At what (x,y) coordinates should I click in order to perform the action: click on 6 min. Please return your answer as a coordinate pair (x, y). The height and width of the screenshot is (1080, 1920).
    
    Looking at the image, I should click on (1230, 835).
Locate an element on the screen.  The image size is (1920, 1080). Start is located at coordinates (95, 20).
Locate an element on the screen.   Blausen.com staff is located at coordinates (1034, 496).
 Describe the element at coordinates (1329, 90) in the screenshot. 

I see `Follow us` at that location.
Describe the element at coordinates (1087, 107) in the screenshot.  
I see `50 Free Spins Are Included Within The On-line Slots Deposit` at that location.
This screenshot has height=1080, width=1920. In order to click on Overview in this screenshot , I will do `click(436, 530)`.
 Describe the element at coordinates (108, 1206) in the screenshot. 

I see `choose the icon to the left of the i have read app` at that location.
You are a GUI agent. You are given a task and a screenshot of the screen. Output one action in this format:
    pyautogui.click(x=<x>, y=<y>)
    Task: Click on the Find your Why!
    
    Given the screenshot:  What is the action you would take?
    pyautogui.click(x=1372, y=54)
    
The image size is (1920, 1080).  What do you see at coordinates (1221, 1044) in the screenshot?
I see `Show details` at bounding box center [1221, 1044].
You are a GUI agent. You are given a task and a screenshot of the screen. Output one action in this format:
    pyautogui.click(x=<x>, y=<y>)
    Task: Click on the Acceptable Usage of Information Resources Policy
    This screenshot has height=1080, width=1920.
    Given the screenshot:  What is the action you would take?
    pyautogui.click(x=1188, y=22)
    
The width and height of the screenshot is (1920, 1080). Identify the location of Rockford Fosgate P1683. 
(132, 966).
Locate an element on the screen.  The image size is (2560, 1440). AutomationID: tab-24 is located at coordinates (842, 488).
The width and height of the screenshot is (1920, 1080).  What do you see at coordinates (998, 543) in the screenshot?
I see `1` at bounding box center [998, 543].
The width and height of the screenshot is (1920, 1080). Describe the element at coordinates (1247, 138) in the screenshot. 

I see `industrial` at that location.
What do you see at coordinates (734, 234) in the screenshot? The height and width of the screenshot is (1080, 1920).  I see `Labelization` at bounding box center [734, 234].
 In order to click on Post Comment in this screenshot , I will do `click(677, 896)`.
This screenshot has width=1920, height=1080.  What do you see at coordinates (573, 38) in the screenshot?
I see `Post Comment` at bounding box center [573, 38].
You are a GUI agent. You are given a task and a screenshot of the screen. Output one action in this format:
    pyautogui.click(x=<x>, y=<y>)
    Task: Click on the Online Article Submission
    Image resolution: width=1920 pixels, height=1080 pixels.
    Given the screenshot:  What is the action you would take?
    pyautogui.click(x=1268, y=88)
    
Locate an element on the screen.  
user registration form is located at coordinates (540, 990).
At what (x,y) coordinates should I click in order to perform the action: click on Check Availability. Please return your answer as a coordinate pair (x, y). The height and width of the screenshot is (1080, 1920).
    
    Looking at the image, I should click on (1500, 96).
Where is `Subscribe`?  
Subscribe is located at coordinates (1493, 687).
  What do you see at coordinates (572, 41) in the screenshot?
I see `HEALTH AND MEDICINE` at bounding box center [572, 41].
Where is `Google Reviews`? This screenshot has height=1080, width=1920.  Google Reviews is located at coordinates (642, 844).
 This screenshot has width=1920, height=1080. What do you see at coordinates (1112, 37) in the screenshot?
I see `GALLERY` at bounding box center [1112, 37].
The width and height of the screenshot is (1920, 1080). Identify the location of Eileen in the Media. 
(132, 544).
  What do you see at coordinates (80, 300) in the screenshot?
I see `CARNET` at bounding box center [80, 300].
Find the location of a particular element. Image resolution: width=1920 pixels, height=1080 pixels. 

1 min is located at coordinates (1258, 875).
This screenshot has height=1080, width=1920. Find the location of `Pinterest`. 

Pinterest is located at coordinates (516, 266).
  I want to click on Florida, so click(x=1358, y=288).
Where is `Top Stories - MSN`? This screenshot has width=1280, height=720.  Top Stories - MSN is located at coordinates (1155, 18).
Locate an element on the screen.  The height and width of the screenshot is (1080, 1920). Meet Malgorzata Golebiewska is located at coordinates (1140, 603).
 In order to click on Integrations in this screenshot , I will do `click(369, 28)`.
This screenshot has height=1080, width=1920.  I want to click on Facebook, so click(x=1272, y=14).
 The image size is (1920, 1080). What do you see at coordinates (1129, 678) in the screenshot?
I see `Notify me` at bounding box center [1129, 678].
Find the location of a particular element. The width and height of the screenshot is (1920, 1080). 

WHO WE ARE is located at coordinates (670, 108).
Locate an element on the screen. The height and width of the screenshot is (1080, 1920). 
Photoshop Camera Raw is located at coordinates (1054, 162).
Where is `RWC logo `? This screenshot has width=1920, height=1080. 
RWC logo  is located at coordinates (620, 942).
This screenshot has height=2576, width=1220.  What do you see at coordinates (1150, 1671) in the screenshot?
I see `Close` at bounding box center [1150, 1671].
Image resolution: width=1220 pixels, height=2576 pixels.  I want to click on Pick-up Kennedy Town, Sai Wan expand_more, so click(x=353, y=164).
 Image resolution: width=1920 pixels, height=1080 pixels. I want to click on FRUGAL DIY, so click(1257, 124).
== == ==
Could you copy out the entries verbatim, starting with the line that contains "What do you see at coordinates (734, 234)" and ending with the line that contains "1 min is located at coordinates (1258, 875).", both lines included?

## REPLY
What do you see at coordinates (734, 234) in the screenshot? The height and width of the screenshot is (1080, 1920).  I see `Labelization` at bounding box center [734, 234].
 In order to click on Post Comment in this screenshot , I will do `click(677, 896)`.
This screenshot has width=1920, height=1080.  What do you see at coordinates (573, 38) in the screenshot?
I see `Post Comment` at bounding box center [573, 38].
You are a GUI agent. You are given a task and a screenshot of the screen. Output one action in this format:
    pyautogui.click(x=<x>, y=<y>)
    Task: Click on the Online Article Submission
    Image resolution: width=1920 pixels, height=1080 pixels.
    Given the screenshot:  What is the action you would take?
    pyautogui.click(x=1268, y=88)
    
Locate an element on the screen.  
user registration form is located at coordinates (540, 990).
At what (x,y) coordinates should I click in order to perform the action: click on Check Availability. Please return your answer as a coordinate pair (x, y). The height and width of the screenshot is (1080, 1920).
    
    Looking at the image, I should click on (1500, 96).
Where is `Subscribe`?  
Subscribe is located at coordinates (1493, 687).
  What do you see at coordinates (572, 41) in the screenshot?
I see `HEALTH AND MEDICINE` at bounding box center [572, 41].
Where is `Google Reviews`? This screenshot has height=1080, width=1920.  Google Reviews is located at coordinates (642, 844).
 This screenshot has width=1920, height=1080. What do you see at coordinates (1112, 37) in the screenshot?
I see `GALLERY` at bounding box center [1112, 37].
The width and height of the screenshot is (1920, 1080). Identify the location of Eileen in the Media. 
(132, 544).
  What do you see at coordinates (80, 300) in the screenshot?
I see `CARNET` at bounding box center [80, 300].
Find the location of a particular element. Image resolution: width=1920 pixels, height=1080 pixels. 

1 min is located at coordinates (1258, 875).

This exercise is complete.